• Work instructions
Exactly reproduce the lines of the listing below from the one containing "Task: Click the Period input field" through the one containing "The image size is (830, 711).". Skip the images.

• Excerpted records
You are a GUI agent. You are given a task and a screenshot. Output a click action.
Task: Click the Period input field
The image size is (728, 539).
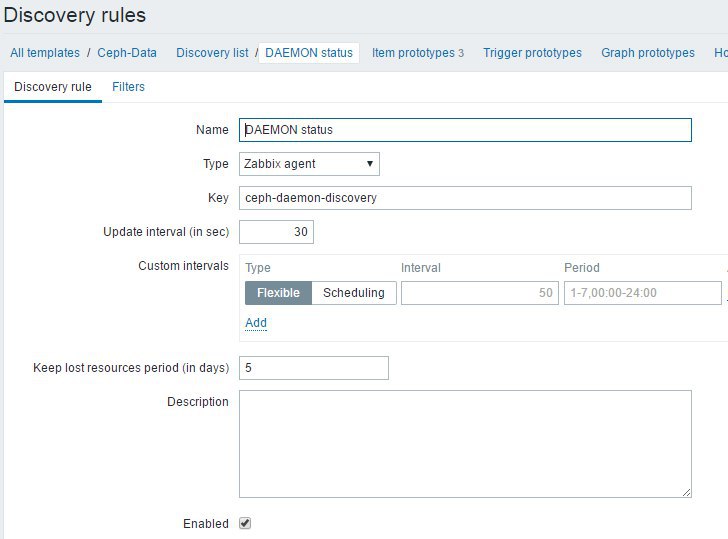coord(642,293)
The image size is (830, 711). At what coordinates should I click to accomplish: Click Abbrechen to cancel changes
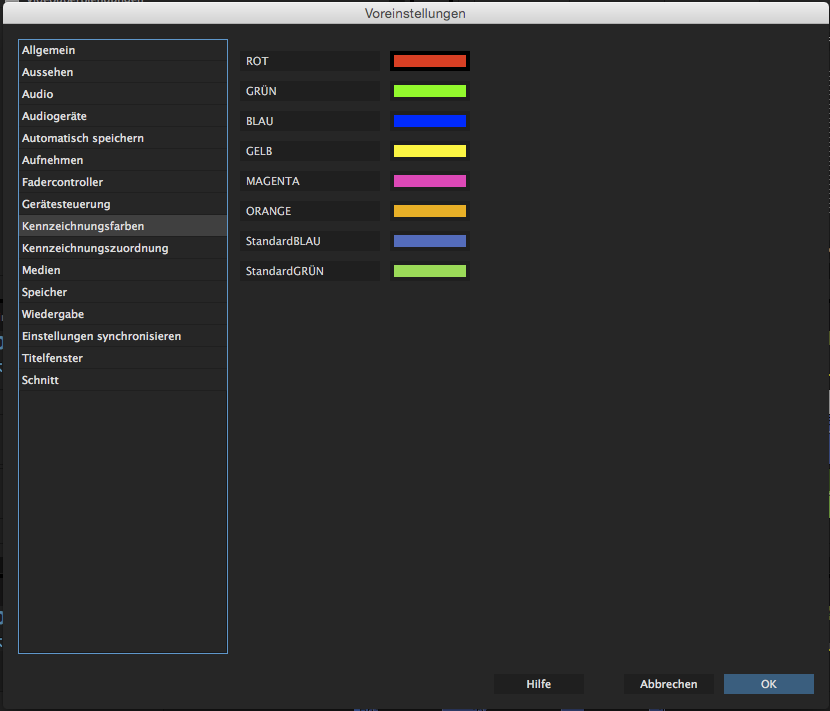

==

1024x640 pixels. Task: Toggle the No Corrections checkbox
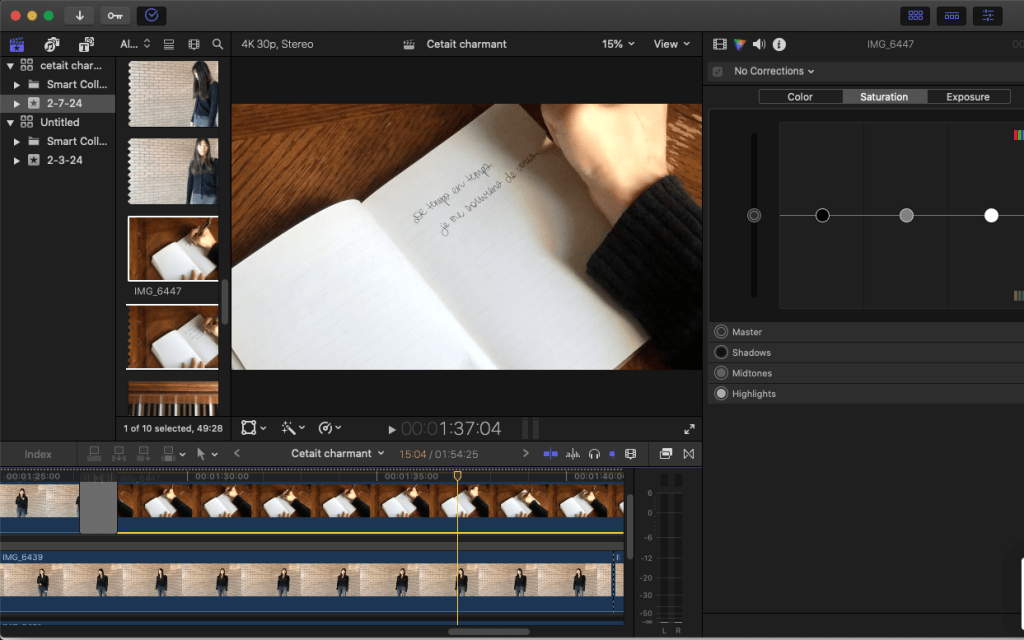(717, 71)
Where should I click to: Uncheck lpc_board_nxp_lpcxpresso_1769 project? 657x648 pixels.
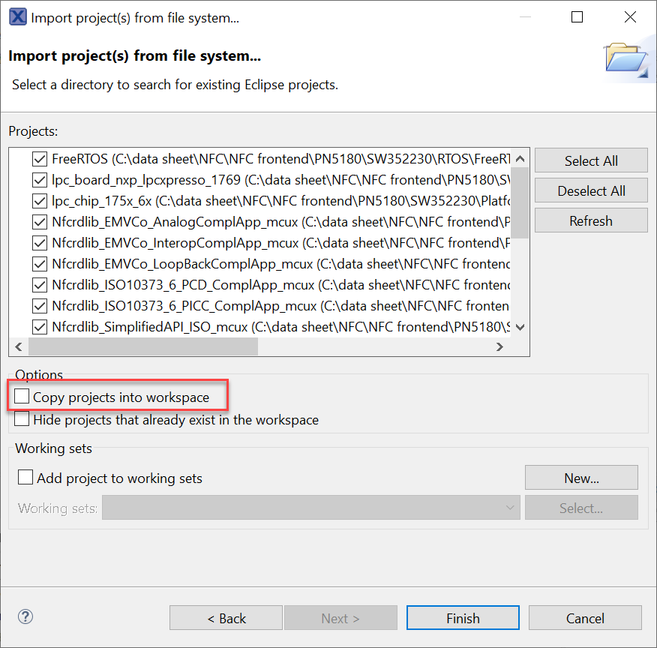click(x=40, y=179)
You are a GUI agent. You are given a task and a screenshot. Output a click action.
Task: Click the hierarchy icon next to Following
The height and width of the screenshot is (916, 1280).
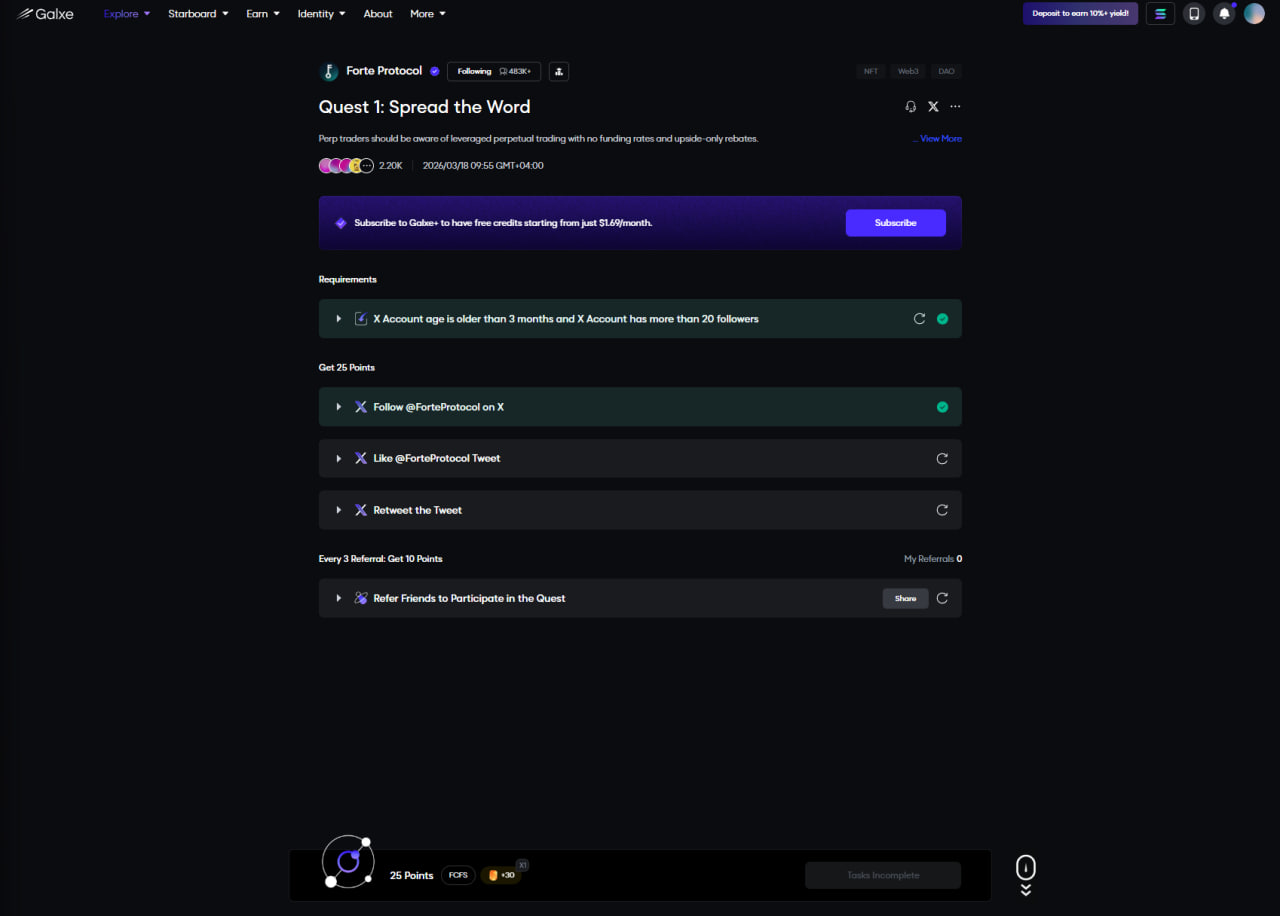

• Exercise response
Task: Click the Period input field
The image size is (728, 539).
coord(642,293)
The image size is (830, 711). At what coordinates should I click to accomplish: Click Abbrechen to cancel changes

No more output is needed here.